2) Check to make sure working directory is set correctly. It should point to the directory where the .Rmd file is found
3) make sure output directory, file names are specified correctly on the run.R file

| File Name | File Dependencies | Details |
| --- | --- | ------------ |
| synthetic_control_run.R | synthetic_control_analysis.R, synthetic_control_functions.R, synthetic_control_plot.R, synthetic_control_write_results.R, synthetic_control_report.R, synthetic_control_report.Rmd | A template for running analyses and generating an html report. User specifies variable names, dates, etc, and the program calls dependent files. |
| synthetic_control_analysis.R | synthetic_control_functions.R | The main analysis code. |
| synthetic_control_functions.R | N/A | Contains functions for the main analysis. |
| synthetic_control_plot.R | synthetic_control_analysis.R, synthetic_control_functions.R | Plots results from analysis. |
| synthetic_control_write_results.R | synthetic_control_analysis.R, synthetic_control_functions.R | Writes results from analysis to CSV files. |
| synthetic_control_report.R | synthetic_control_analysis.R, synthetic_control_functions.R, synthetic_control_plot.R, synthetic_control_write_results.R, synthetic_control_report.Rmd | Handles package dependencies and prepares arguments for "synthetic_control_report.Rmd". |
| synthetic_control_report.Rmd | synthetic_control_analysis.R, synthetic_control_functions.R, synthetic_control_plot.R | Generates an HTML report of analysis results containing tables and graphs. |
| synthetic_control_set_vars.R | synthetic_control_analysis.R, synthetic_control_functions.R, synthetic_control_plot.R, synthetic_control_write_results.R, synthetic_control_report.R, synthetic_control_report.Rmd | A more complicated example of how the constants can be defined for multiple regions.

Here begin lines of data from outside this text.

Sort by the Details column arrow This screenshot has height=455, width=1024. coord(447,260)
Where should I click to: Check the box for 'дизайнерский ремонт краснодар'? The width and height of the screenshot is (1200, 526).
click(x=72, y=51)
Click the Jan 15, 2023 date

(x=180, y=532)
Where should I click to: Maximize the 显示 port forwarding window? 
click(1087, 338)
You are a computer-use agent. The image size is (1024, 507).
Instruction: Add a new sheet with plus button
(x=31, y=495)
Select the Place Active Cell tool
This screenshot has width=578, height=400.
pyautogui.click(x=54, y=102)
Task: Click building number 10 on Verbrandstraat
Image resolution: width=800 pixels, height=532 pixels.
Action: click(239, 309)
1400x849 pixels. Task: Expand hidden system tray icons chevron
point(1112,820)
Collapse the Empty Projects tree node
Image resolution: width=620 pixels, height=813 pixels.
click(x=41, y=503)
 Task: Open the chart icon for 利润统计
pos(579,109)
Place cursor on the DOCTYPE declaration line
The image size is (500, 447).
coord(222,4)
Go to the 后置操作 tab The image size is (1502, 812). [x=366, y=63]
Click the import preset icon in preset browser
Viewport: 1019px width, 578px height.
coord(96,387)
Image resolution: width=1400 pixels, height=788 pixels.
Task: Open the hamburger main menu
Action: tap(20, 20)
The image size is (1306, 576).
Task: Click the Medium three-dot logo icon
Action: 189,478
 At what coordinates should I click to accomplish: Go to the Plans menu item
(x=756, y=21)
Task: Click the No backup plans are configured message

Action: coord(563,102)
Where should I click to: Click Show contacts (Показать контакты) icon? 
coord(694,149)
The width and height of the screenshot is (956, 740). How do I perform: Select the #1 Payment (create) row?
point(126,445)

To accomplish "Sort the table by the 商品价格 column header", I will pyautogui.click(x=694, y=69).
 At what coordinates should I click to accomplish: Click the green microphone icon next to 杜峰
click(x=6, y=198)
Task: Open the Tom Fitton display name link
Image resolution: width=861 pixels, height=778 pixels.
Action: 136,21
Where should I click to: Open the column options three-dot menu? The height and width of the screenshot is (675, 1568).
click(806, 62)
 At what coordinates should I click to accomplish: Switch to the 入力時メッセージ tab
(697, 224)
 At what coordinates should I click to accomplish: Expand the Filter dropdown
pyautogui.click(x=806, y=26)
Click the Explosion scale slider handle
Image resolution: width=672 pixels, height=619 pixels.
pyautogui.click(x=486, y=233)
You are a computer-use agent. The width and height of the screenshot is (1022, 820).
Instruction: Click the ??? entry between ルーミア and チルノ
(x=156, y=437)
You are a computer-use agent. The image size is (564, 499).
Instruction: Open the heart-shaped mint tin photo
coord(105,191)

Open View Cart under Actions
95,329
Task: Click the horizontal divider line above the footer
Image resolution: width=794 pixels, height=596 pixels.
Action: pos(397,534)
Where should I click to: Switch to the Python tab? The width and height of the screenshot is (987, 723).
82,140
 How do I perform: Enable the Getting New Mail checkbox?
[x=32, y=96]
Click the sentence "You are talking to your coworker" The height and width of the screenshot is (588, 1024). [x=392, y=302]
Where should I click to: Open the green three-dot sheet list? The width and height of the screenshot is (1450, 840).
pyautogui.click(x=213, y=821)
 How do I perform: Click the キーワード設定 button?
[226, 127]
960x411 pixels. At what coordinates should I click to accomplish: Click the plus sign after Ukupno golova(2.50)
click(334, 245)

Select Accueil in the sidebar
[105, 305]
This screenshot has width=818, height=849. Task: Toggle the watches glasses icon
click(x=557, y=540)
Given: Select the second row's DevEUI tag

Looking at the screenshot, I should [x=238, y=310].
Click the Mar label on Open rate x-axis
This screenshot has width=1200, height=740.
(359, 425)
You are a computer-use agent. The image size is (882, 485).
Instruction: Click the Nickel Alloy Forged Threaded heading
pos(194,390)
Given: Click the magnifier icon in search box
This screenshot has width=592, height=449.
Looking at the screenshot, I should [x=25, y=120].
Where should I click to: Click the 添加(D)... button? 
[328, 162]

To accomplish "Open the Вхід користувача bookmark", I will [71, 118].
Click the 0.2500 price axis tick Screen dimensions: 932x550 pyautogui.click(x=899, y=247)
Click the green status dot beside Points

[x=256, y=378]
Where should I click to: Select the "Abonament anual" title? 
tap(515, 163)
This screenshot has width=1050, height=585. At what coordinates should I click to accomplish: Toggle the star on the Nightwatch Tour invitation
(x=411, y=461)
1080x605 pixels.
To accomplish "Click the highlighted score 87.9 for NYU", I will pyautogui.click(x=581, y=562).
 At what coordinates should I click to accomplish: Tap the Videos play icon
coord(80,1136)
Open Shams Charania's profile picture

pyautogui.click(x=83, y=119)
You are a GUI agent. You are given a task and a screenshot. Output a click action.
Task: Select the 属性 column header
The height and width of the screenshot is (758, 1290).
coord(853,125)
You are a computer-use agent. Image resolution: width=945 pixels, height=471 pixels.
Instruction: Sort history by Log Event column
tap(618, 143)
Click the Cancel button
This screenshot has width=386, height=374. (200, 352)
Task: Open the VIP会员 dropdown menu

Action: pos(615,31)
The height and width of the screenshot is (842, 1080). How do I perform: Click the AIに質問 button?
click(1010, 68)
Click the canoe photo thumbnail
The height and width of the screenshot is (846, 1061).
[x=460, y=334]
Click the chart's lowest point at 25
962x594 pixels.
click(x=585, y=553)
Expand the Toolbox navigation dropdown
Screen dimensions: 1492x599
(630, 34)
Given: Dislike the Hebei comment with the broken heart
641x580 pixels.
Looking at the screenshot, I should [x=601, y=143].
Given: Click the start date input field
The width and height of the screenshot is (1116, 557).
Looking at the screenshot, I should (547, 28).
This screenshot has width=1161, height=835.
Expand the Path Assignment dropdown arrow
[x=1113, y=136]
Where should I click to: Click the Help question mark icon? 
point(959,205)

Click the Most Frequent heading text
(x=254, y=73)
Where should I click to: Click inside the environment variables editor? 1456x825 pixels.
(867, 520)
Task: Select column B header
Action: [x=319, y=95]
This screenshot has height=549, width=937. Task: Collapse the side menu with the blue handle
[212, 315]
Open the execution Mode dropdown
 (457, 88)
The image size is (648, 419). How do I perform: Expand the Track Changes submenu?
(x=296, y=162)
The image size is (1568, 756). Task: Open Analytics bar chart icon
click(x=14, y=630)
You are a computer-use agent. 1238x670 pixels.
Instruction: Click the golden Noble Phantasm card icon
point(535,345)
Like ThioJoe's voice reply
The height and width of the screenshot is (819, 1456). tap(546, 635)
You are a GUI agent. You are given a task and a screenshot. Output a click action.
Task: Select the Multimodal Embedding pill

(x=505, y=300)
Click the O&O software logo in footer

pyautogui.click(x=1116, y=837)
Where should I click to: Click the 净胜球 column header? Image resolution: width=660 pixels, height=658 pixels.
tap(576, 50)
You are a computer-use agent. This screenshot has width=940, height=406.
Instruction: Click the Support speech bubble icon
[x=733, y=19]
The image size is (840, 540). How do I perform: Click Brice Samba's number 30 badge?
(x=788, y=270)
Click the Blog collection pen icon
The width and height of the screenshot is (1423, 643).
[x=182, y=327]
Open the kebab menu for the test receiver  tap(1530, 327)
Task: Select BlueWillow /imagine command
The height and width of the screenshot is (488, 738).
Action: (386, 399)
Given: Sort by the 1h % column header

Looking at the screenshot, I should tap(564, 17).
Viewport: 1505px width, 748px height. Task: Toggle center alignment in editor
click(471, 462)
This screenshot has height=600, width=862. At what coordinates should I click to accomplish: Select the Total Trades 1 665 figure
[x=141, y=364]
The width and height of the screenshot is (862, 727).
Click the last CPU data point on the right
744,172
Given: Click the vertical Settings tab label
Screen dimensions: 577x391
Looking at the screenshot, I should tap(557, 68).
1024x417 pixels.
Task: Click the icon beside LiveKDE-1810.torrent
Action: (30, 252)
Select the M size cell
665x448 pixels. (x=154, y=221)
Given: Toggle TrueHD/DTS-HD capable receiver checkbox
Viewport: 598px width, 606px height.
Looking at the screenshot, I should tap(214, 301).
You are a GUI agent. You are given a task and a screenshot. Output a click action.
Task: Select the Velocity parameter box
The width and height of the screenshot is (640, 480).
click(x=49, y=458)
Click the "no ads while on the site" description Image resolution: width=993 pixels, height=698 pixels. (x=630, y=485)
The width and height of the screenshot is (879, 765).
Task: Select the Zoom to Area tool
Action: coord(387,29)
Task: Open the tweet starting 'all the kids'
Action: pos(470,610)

Demonstrates how reports can be generated in a loop. |

##Data

To prepare data that can be used for analysis, make sure the date column is in the format YYYY-MM-DD. There should be only column that designates group stratification. If you wish to have multiple layers of stratification, combine the group columns into one column (e.g., region and age group columns could combine to a single age group-region column). The outcome and covariate columns (i.e., every column other than the date and group columns) should be numeric. The file type must be `.csv`. Sample datasets are provided as well - see below for more details.

###Sample Data

The sample data, found in the folder "Datasets for PNAS", are CSV files formatted for use with the synthetic control analysis. There are five files, each containing data from different countries. The data are subsetted by age group, which can be translated using the list below. In addition to the analysis files listed in the previous sections, the applet files can be found in the folder labeled "synthetic_control".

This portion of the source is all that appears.